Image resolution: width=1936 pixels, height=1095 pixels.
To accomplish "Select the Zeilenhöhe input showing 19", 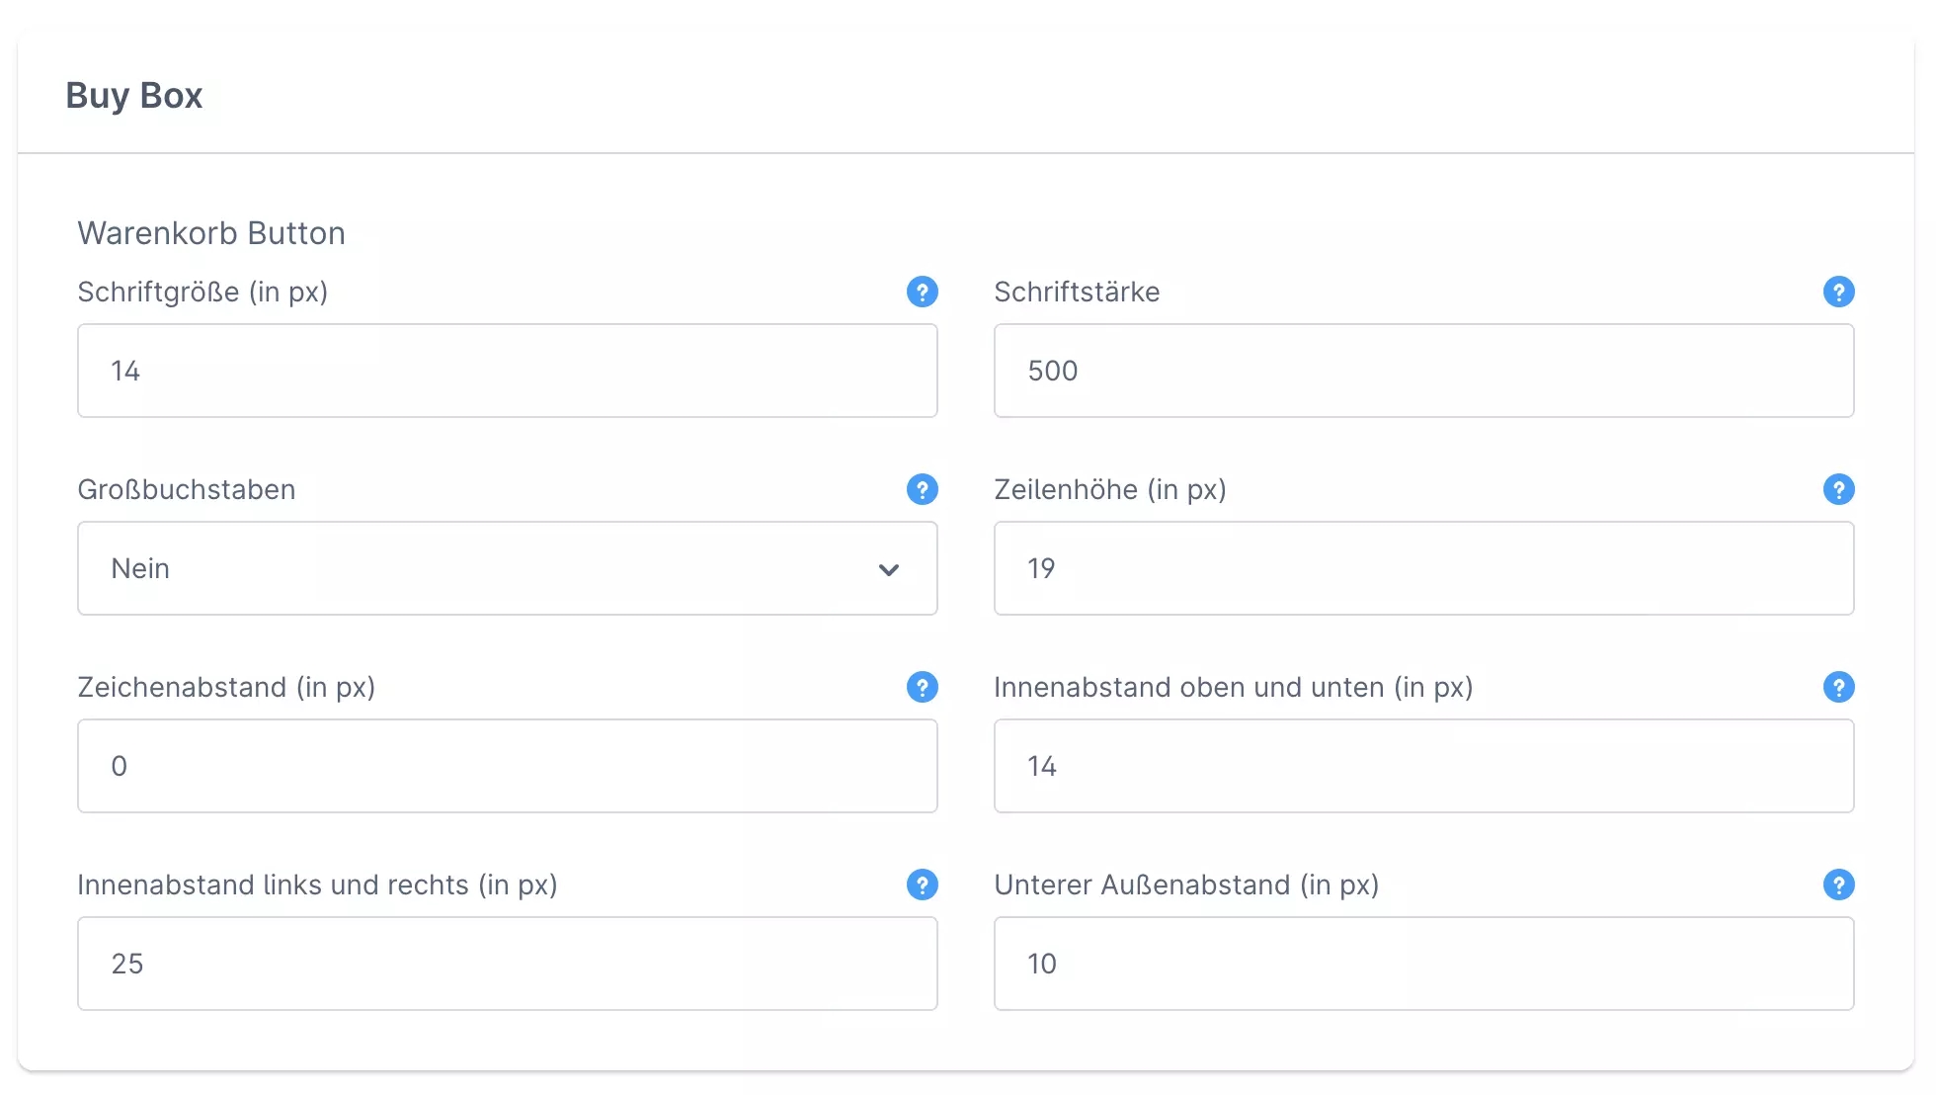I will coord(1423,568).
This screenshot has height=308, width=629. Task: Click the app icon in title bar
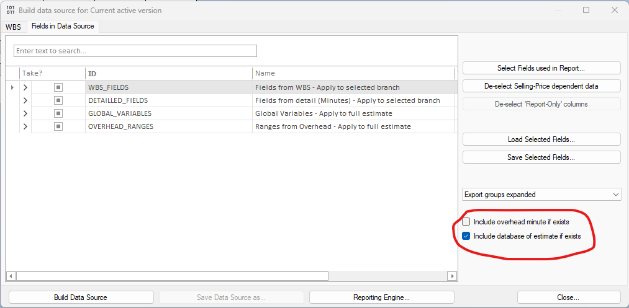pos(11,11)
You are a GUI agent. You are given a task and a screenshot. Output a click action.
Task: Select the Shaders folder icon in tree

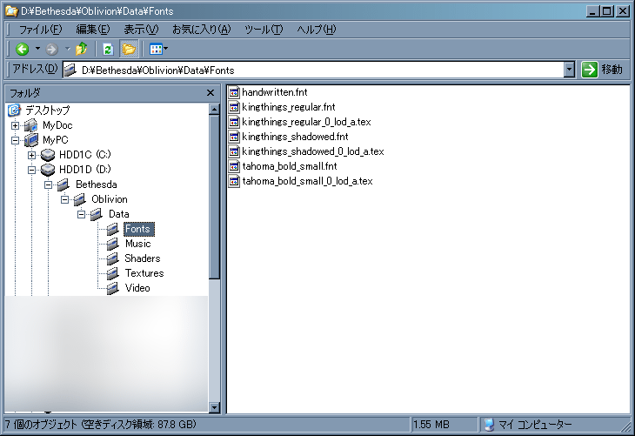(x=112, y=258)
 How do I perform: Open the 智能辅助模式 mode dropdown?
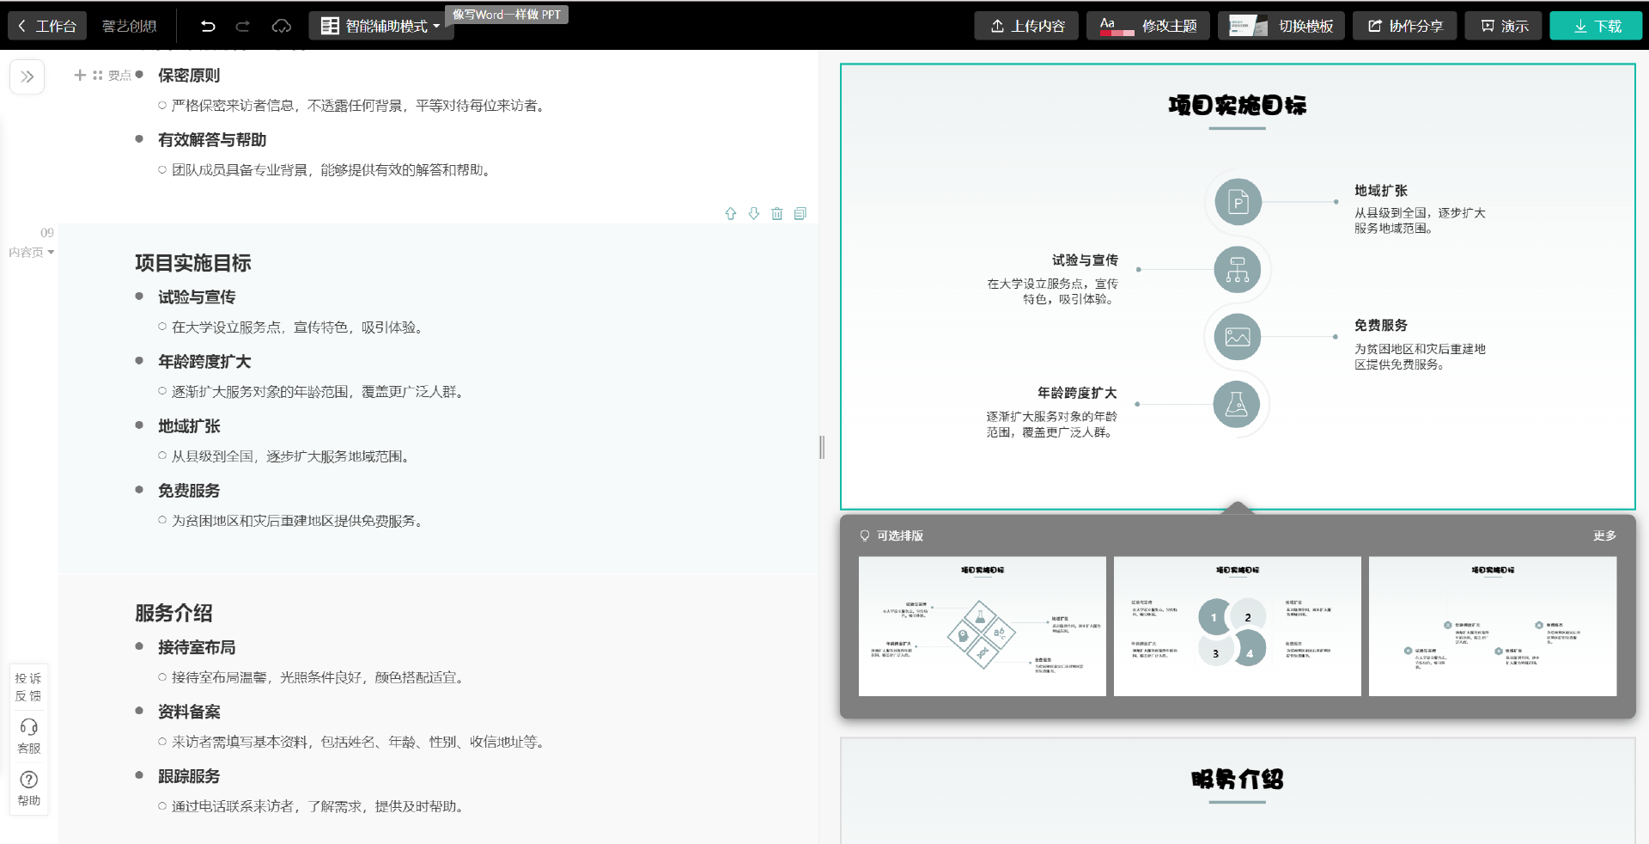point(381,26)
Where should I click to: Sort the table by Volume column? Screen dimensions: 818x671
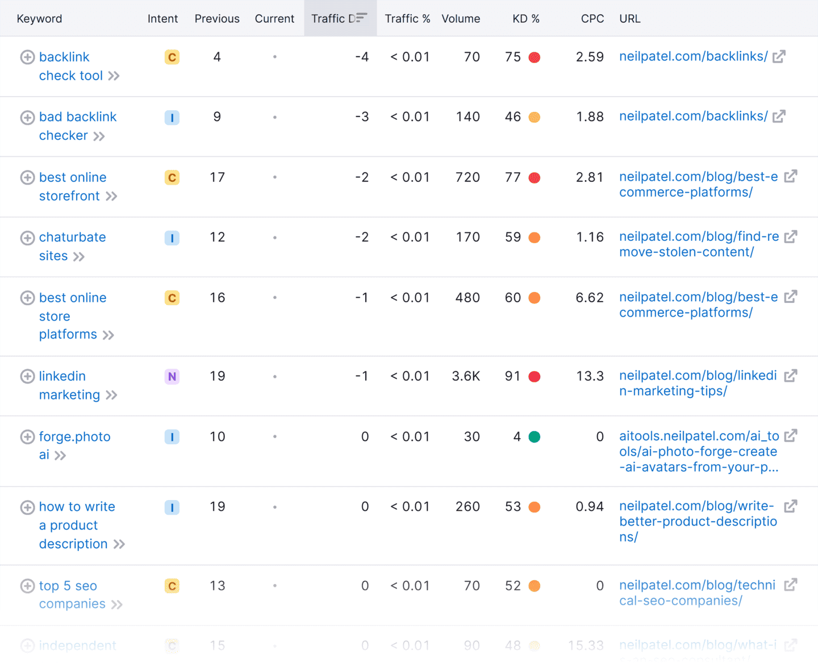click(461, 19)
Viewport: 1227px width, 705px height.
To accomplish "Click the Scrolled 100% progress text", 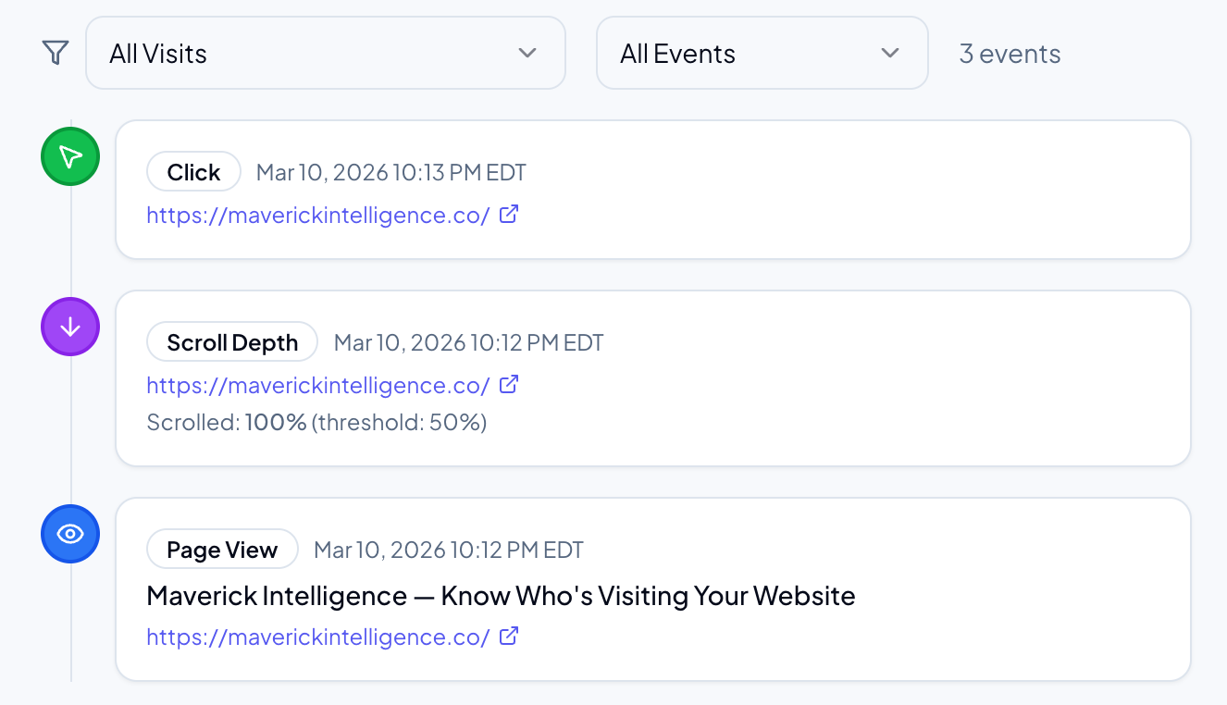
#####
• **Task brief**: Reproduce the data word for word, starting at the line that contains "Viewport: 1227px width, 705px height." and running through the end of the data. Leave out the pictures.

• **Response to the exercise**:
Viewport: 1227px width, 705px height.
To accomplish "Click the Scrolled 100% progress text", 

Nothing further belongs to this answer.